Notre Dame lab focuses waste heat in latest experiment

Author: Deanna Csomo Ferrell

Notre Dame lab focuses waste heat in latest experiment
Heating a hybrid plasmonic-phononic substrate allows passing electrons to gain energy! Electron energy gain spectroscopy (EEGS) allows a nanoscale view of using plasmons to localize waste heat.

If you’re reading this on your laptop right now, feel the heat coming off the device. This is “waste heat,” which is everywhere: It is why your car needs a radiator to keep the engine cool, and why that laptop needs a fan.

This heat is often the byproduct of work, and it is also inefficient. Researchers for decades have wanted to harness the lost energy. In a recent paper in ACS Energy Letters, University of Notre Dame researcher Jon Camden, professor and director of undergraduate studies in the Department of Chemistry & Biochemistry, and collaborators showed how a hybrid material they created, partially from gold nanostructures, could focus this waste heat energy.

When heated, this substrate localizes the energy at the surface of a nanorod.
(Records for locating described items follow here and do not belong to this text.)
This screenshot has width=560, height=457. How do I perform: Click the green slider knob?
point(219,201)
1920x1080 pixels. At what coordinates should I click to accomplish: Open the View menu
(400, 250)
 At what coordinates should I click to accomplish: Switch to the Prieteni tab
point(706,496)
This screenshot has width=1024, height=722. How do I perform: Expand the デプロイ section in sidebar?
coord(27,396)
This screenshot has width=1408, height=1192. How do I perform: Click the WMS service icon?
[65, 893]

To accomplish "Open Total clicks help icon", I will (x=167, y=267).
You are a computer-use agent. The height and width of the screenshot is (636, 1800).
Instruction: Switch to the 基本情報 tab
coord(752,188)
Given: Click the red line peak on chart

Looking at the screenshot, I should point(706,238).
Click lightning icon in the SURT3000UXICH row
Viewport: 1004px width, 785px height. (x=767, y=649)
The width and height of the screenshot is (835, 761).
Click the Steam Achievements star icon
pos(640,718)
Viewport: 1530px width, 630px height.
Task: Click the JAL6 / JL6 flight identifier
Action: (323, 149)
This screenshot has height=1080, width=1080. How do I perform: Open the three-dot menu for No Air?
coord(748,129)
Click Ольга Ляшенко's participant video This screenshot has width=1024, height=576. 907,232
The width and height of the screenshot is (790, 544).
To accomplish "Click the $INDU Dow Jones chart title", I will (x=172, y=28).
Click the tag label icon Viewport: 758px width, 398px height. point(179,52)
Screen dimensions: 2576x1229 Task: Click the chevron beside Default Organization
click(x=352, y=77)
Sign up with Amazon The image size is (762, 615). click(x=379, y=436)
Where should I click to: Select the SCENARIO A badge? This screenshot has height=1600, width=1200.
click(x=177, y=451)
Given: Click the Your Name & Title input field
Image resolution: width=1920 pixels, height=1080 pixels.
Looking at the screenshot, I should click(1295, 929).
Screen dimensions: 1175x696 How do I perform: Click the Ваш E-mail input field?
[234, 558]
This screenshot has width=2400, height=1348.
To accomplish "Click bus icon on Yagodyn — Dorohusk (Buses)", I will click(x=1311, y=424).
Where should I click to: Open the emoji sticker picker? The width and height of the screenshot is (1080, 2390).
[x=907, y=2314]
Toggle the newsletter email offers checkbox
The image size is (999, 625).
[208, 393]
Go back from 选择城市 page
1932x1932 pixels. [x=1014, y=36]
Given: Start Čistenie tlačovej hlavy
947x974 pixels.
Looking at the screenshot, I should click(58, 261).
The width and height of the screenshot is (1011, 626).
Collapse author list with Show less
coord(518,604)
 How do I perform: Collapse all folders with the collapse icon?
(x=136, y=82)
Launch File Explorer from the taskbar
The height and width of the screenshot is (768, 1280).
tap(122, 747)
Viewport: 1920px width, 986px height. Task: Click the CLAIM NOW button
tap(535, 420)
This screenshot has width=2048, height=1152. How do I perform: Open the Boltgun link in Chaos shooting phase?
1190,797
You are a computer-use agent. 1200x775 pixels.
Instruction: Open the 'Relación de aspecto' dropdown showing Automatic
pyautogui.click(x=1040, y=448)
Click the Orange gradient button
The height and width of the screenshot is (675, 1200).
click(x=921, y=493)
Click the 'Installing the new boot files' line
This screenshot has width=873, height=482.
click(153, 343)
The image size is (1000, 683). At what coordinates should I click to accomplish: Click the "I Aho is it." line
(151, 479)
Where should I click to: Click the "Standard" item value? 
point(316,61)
To demonstrate the localization, the researchers showed that electrons striking the surface of the rod bounced off with increasing speed as temperatures increased.

“This was definite proof that we can now localize the waste heat, because it was only gaining energy in a certain region near the nano rod,” said Vishal Kumar, formerly Camden’s graduate student and co-first author on the paper.

In the lab, Camden and collaborators used the gold nanostructures to develop a plasmonic material that could work in the infrared, which is the type of radiation most commonly emitted by heated objects.

“This is something that has been known to work in the visible (light spectrum) for a long time” but has been very hard to achieve in the infrared, Camden said.

Using an electron microscope, Camden and collaborators showed that at room temperature, electrons that interacted with the rod led to a couple of different results. Usually, the electron loses energy and “excites” the rod. But if the substrate is heated, this process operates in reverse, with the electron gaining energy from the hybrid material.

ACS Energy Letters

Though this experiment demonstrated the focus of waste heat under limited conditions, it is a first step toward improving catalysis, when scientists have to heat substances to create chemical reactions. It will also improve technology for solar energy and eventually nanocomputers, Kumar said.

The experiments were carried out at Oak Ridge National Laboratory in Oak Ridge, Tennessee. Other authors include Elliot K. Beutler, Marc R. Bourgeois, and David J. Masiello of the University of Washington, Seattle; Gordon H.K. Duddyof the University of Notre Dame, and Bernadeta R. Srijanto and Jordan A. Hachtel of Oak Ridge National Laboratory.

The research was funded by the Air Force Office of Scientific Research.